In the Gospel of Thomas, Jesus says, “When you make the two into one, and when you make the inner as the outer, and the upper as the lower, and when you make male and female into a single one, so that the male shall not be male, and the female shall not be female: . . . then you will enter [the kingdom].”

That, Petrey said, shows not only that there is evidence of primordial and divine beings who are both male and female, neither male nor female, or in transition between those two, “but also some indications that these were models of Christian piety for some kinds of Christians.”

He pointed to similar biblical passages of gender fluidity in Galatians 3:28 and Genesis 1.

Current Latter-day Saint leaders teach that being gay is not a choice. They say having same-sex attraction isn’t a sin, but acting on it is.

Next, Petrey showed how the Utah-based faith has shifted from a patriarchy mythology (one that interprets scripture as having men rule women) to a more heterosexual mythology (in which men and women are seen as more equal partners).

“In my lifetime, at least, we have already witnessed a major shift in LDS teachings on gender as the church has attempted to transition from the patriarchal order to the heterosexual order,” he said. “This transition from one to the other has never fully been complete, but the abandonment or abdication of certain kinds of patriarchy is clear.”

Petrey pointed to the church’s somewhat recent shift from men being said to “rule over” women, akin to God ruling over the universe or a prophet ruling over a church, to men just “presiding over” women.

This and other efforts to “soften” patriarchal views, he said, would have been rejected by past Latter-day Saint authorities, who saw sexual difference as “hierarchical and not complementary.”

Petrey explored whether there were universal historical notions with Latter-day Saint doctrine on eternal gender and the idea of “heterosexual superiority.”

He said that there are examples of gender fluidity in scripture, such as how in some version of the Latter-day Saint primordial mythology, humans are created in two stages: first as genderless intelligence, which God later organizes into spirits, and that last step is where gender first materializes.

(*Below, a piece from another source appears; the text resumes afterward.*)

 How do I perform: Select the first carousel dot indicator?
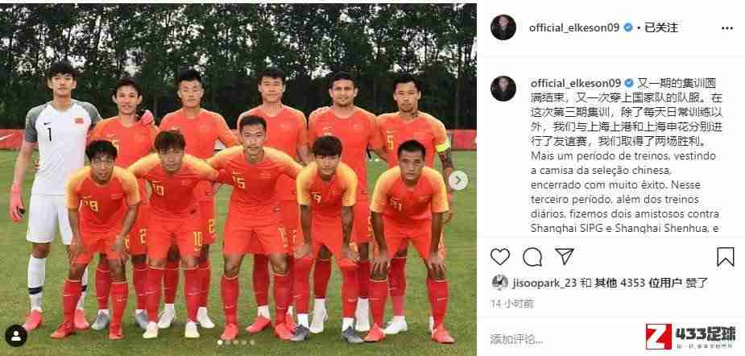tap(220, 342)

“Despite the idea that gender is so fixed that it’s eternal, we also have an idea that it can be confused," Petrey said. "LDS leaders in the past 50 years have repeatedly suggested that gender is so fragile as to be confused by women wearing pants, or by teenagers, or by learning that same-sex marriage exists.”

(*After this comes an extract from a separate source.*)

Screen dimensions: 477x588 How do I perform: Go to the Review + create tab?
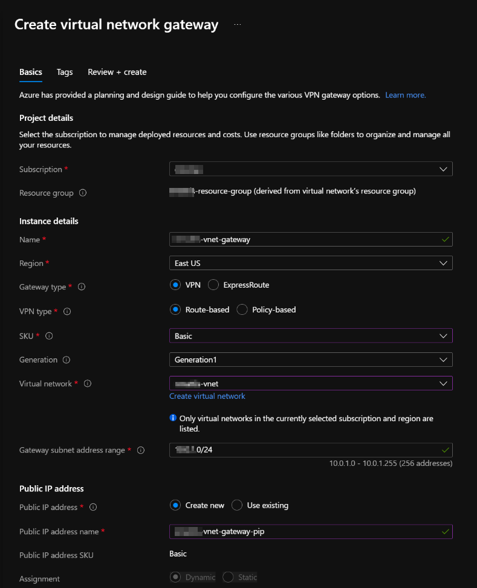pyautogui.click(x=117, y=72)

He discussed heterosexual relationships and the history of “kinship” relationships, pointing to the different types of marriages in church history, such as plural, proxy, convenience marriages and successive sealings.

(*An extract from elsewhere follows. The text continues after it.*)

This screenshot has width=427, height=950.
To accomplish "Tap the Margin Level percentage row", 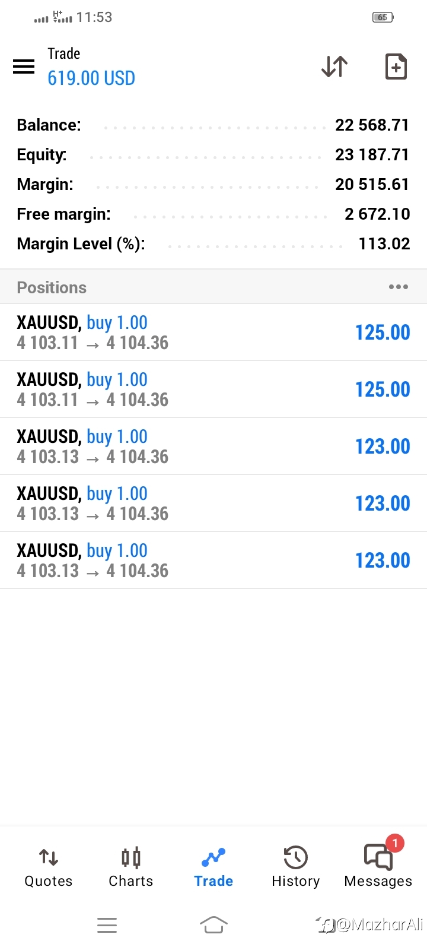I will pos(214,244).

Many of these kinships didn’t focus on reproduction, meaning it hasn’t always been seen as essential for a relationship.

He also said that there is precedent that shows that male and female sexual difference is not required for kinship, and pointed to Jehovah and Michael as co-creators or Ruth and Naomi, or Peter, James and John — any groups of people who function as kin or create with one another.

Focusing on nongendered kinship, he said, could be a bridge for the church to become more accepting of homosexual relationships.

“I don’t know what direction the church will go, but I have seen how it can reinvent itself,” he said. “And my prayer is that divine justice, fairness and love will be our guide.”